From Education Week, Published Online: January 10, 2006
S.F. urged to focus on black Americans.
Some members of San Francisco’s African-American community want the city’s school district to once again begin observing Black History Month in February, and to increase efforts to educate students throughout the school year about the significant contributions made by black Americans.
“[T]here is a tremendously important story to be told about black contributions to the life and development of San Francisco, California, and the United States,” David Wilson, the original plaintiff in a school desegregation case against the San Francisco Unified School District, wrote in a recent letter to U.S. District Judge William Alsup. The judge has been overseeing the case, which is coming to a close.
“The news that the district has excluded Black History Month, the presidentially proclaimed observance since 1976, from its academic calendar for 2005-2006,” Mr. Wilson wrote, “is a sign that you must use your authority over the welfare of African-American students to issue a temporary restraining order to prevent the continued exclusion of African-American content from the daily curriculum provided to all students in the district.”
Last May, several members of the city’s black community also presented the draft of a detailed policy to the school board that calls for the district to celebrate Black History Month and give greater attention to the contributions of African-Americans throughout the K-12 curriculum.

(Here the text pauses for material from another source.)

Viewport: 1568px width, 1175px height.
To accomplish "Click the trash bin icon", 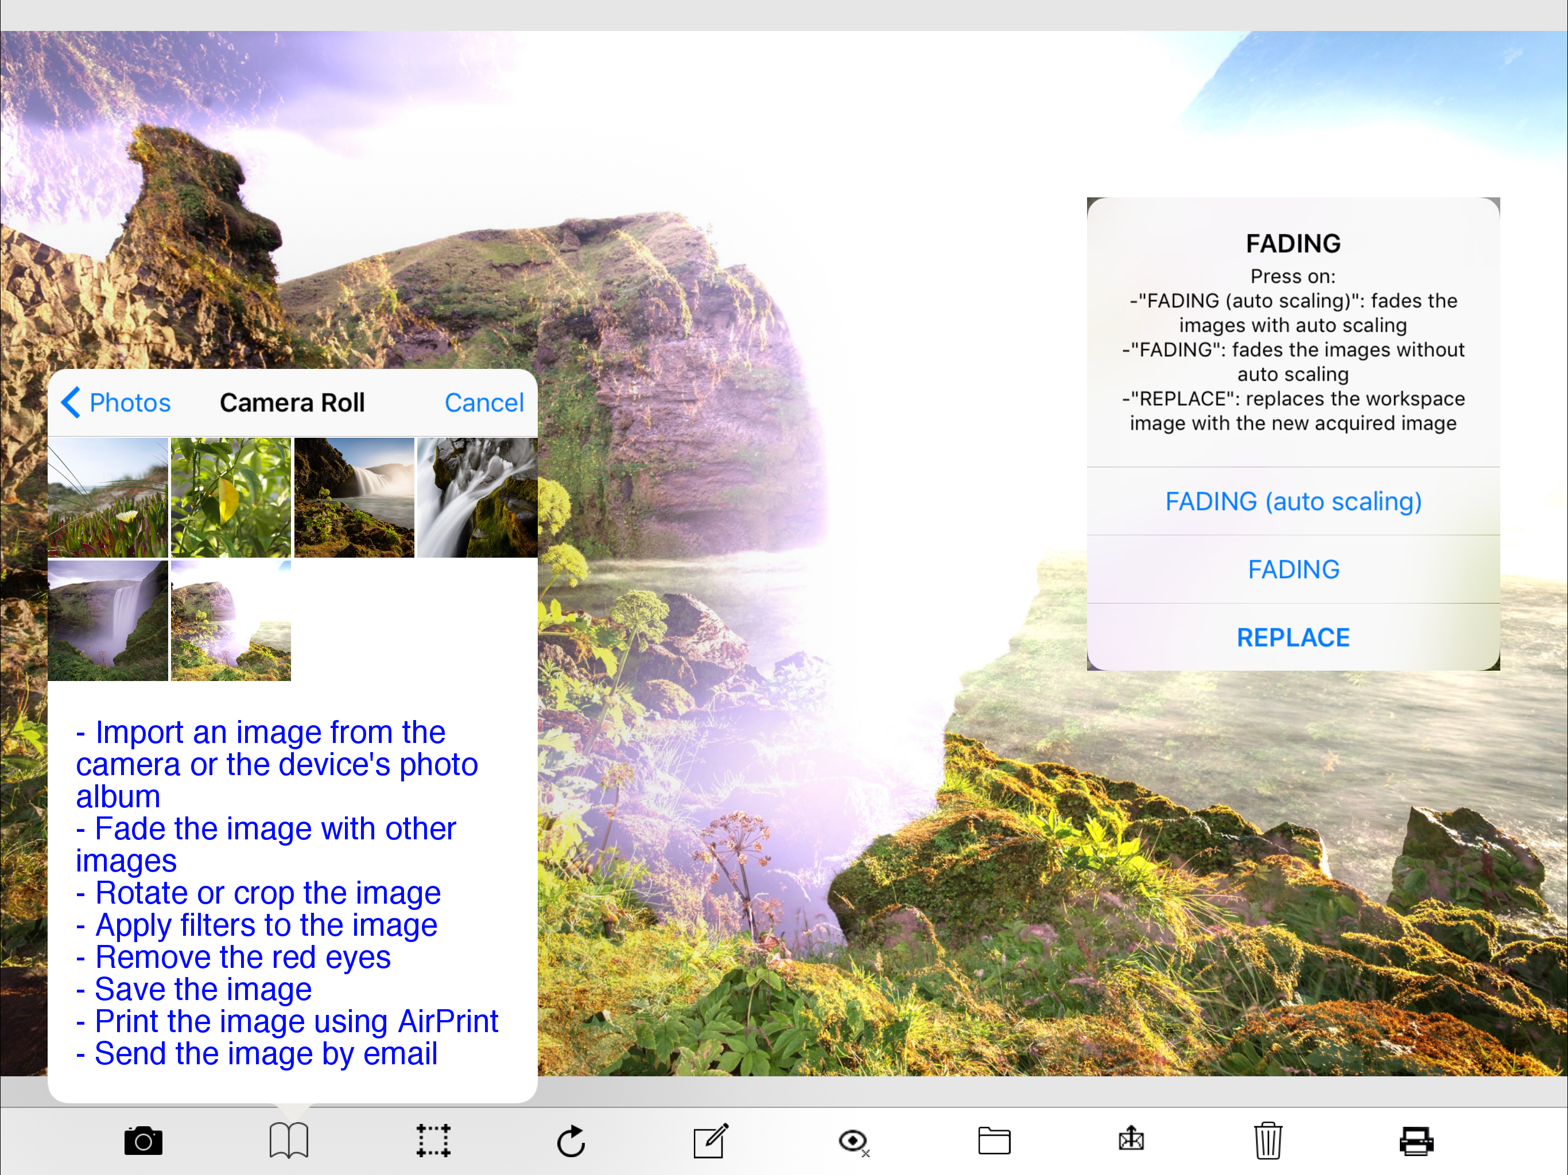I will [1267, 1141].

The proposal calls for 4th grade teachers to receive training on important moments in the history of the “black experience” in San Francisco and for schools and libraries to be equipped with “sufficient reference materials” on African-Americans.
But John William Templeton, an author and textbook publisher in the city, said the board has not taken any action on the proposal.
The draft policy has received support from the San Francisco Alliance of Black Educators, the National Council for Educating Black Students, and other groups.
It is the district’s practice to allow individual schools to choose how they commemorate special days, weeks, or months for cultural or ethnic groups, according to a spokesman for the district.
Mr. Templeton did receive an e-mail from school board President Eric Mar saying that he would recommend that Black History Month be added to the calendar and investigate the status of the proposed policy.